Las tensiones políticas ya habían tenido repercusiones en el deporte. Durante un torneo en Australia, el seleccionado femenino iraní protagonizó un gesto de protesta al no cantar el himno nacional, mientras que seis jugadoras solicitaron asilo al gobierno del primer ministro Anthony Albanese.
Antes del anuncio del gobierno iraní, el presidente de la FIFA, Gianni Infantino, había revelado que mantuvo un encuentro con Trump para abordar la situación. “Ayer me reuní con el presidente Trump. Hablamos sobre la actual situación en Irán y el hecho de que su equipo haya clasificado para participar de la Copa del Mundo. Durante la conversación, Trump reiteró que su combinado es, por supuesto, bienvenido a competir”, explicó el dirigente.
Irán había logrado su clasificación al Mundial 2026 y formaba parte del Grupo G del torneo, que comenzará el 11 de junio. Según el calendario previsto, debía enfrentar a Nueva Zelanda y Bélgica en Los Ángeles y a Egipto en Seattle, todos partidos programados en territorio estadounidense.

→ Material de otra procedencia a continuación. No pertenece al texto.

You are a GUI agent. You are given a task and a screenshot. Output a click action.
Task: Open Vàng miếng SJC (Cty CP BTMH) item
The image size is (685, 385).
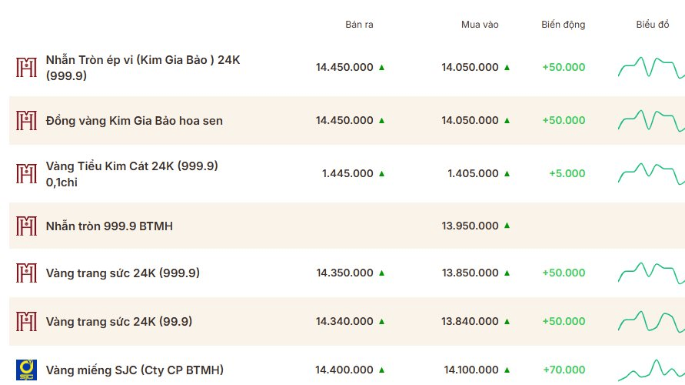[135, 370]
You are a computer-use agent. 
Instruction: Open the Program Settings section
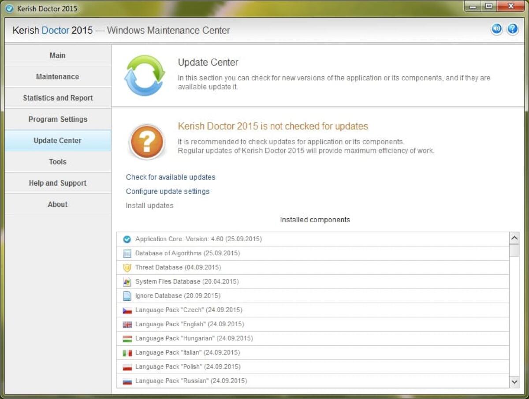[x=57, y=119]

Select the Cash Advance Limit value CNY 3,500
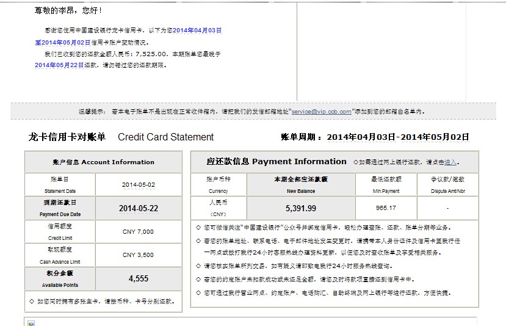[139, 255]
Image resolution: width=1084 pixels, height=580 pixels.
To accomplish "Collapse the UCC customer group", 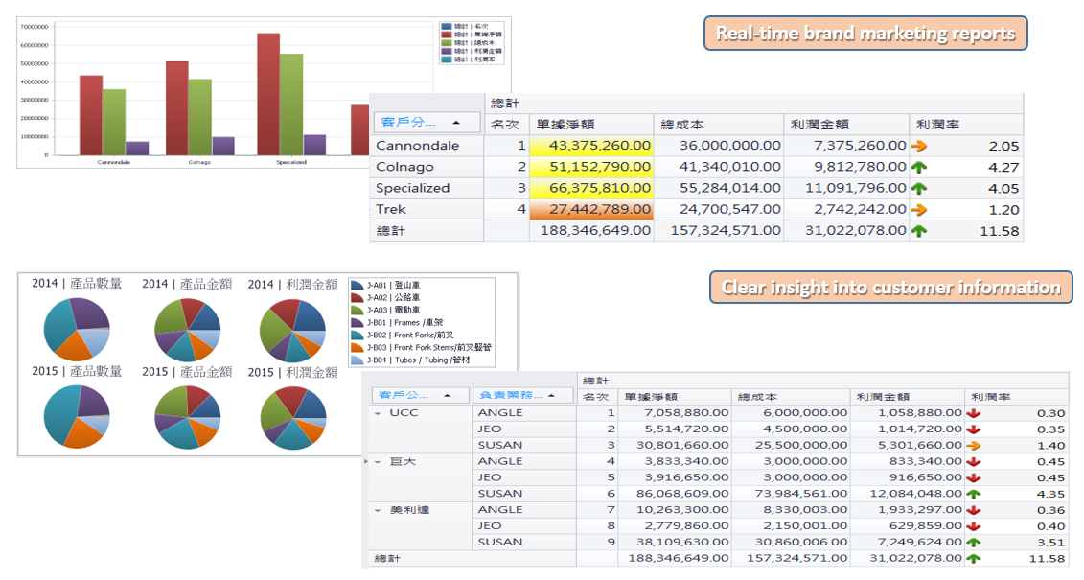I will pos(378,413).
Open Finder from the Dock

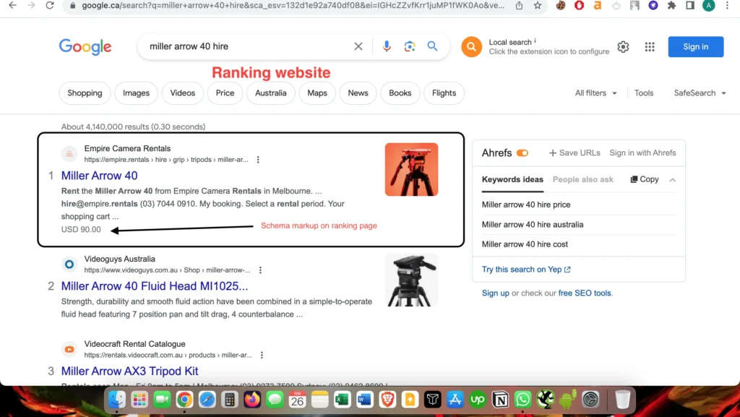coord(116,399)
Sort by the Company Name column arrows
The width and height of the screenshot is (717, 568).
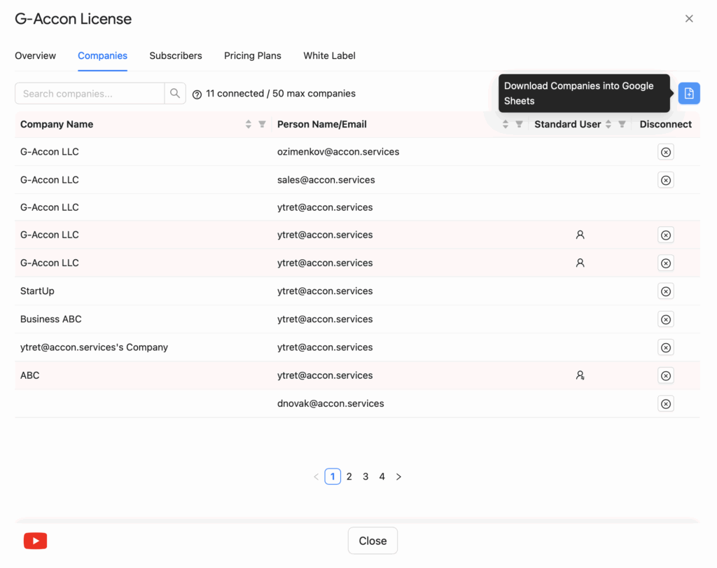coord(249,124)
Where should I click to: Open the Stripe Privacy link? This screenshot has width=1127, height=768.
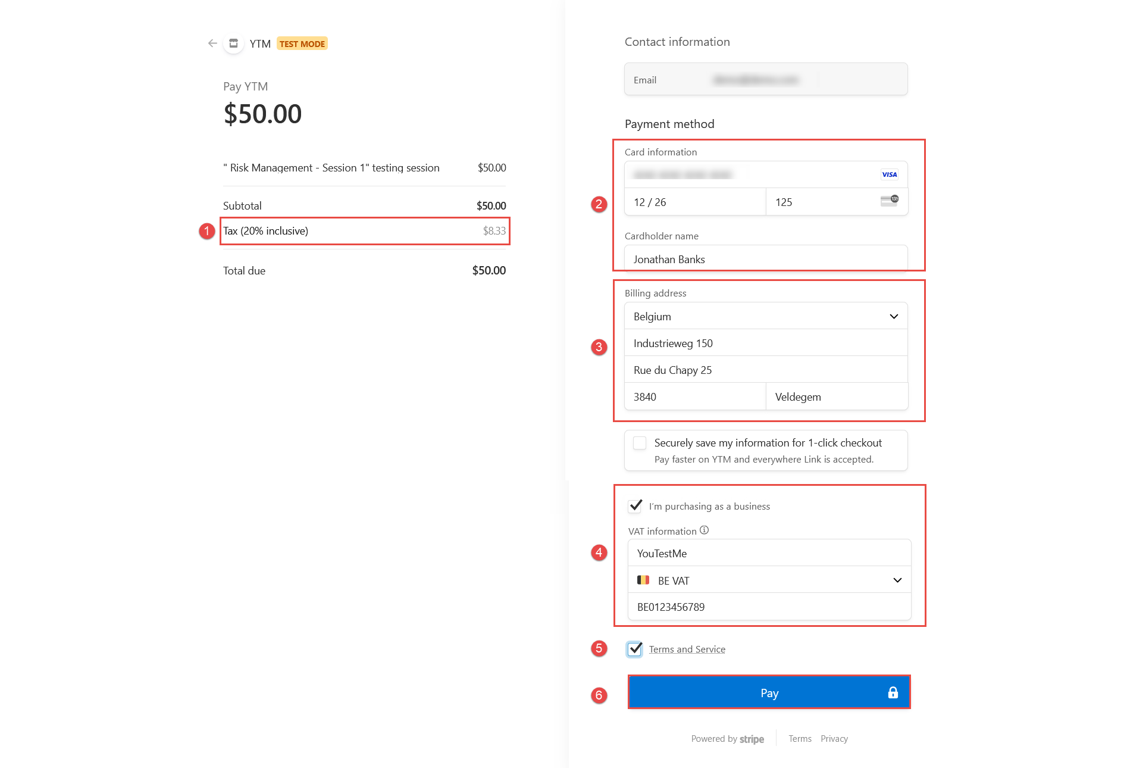coord(834,739)
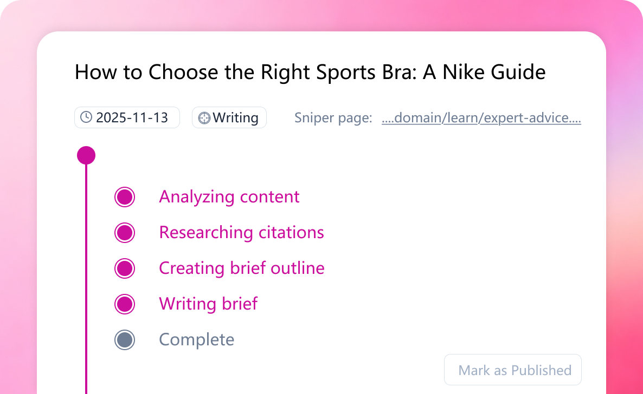
Task: Click the crosshair icon beside Writing
Action: coord(205,117)
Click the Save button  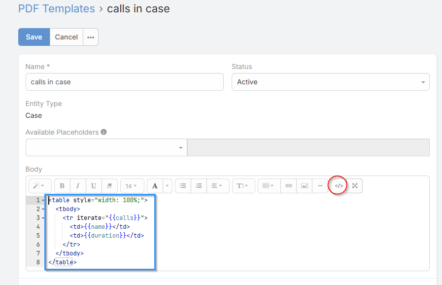click(34, 37)
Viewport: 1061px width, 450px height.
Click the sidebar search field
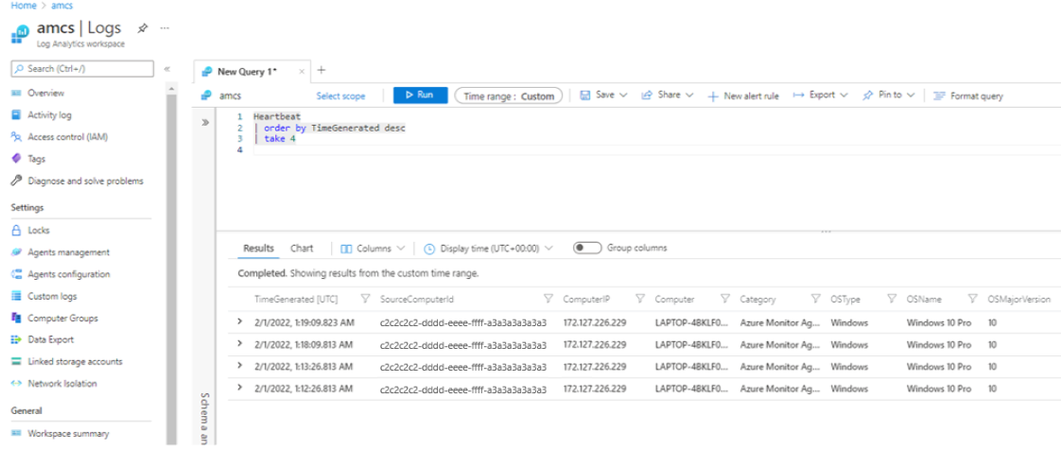point(81,69)
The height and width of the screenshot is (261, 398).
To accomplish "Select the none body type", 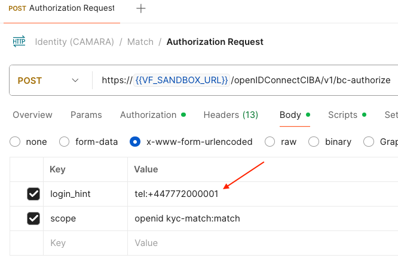I will coord(16,142).

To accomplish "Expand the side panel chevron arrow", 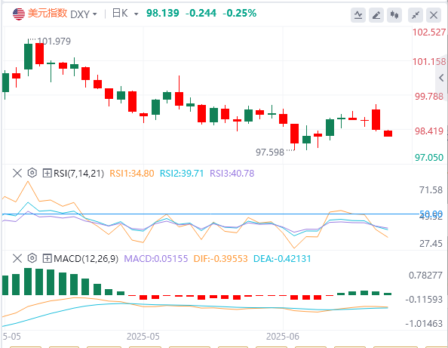I will [441, 78].
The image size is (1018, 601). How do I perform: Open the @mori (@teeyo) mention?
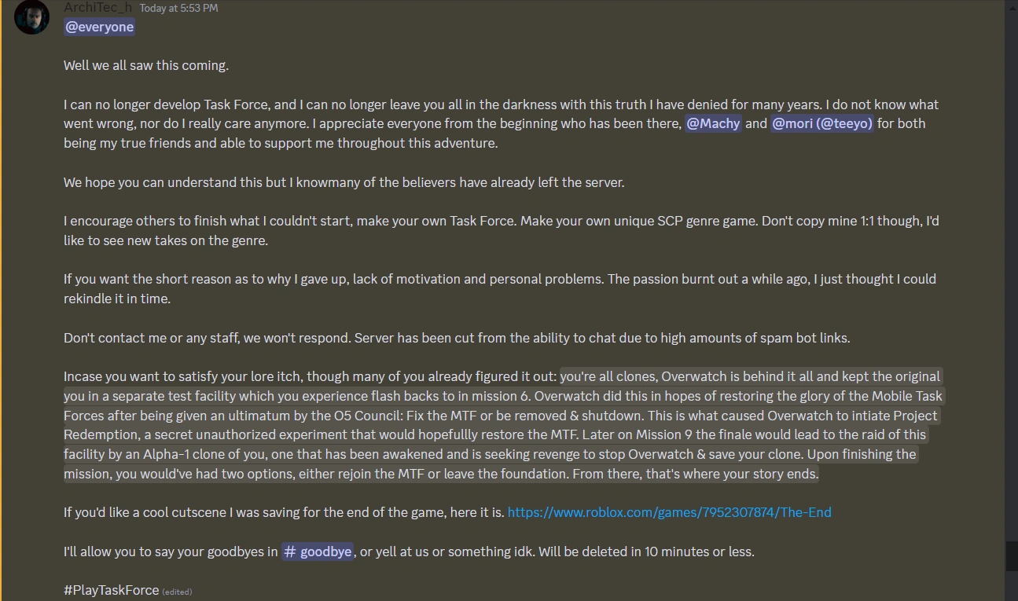pos(822,123)
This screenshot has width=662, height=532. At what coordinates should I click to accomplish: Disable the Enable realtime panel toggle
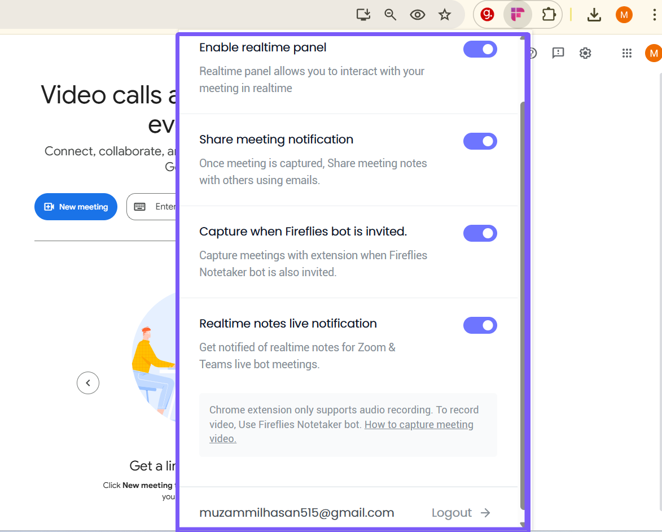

Sin embargo, además de las tensiones políticas, la participación iraní también se veía condicionada por las restricciones migratorias. Los ciudadanos de ese país enfrentan fuertes limitaciones para ingresar a Estados Unidos debido al sistema de visados reforzado por la administración de Trump, una política que también alcanza a ciudadanos de Haití, Senegal y Costa de Marfil, naciones que igualmente obtuvieron su clasificación al Mundial.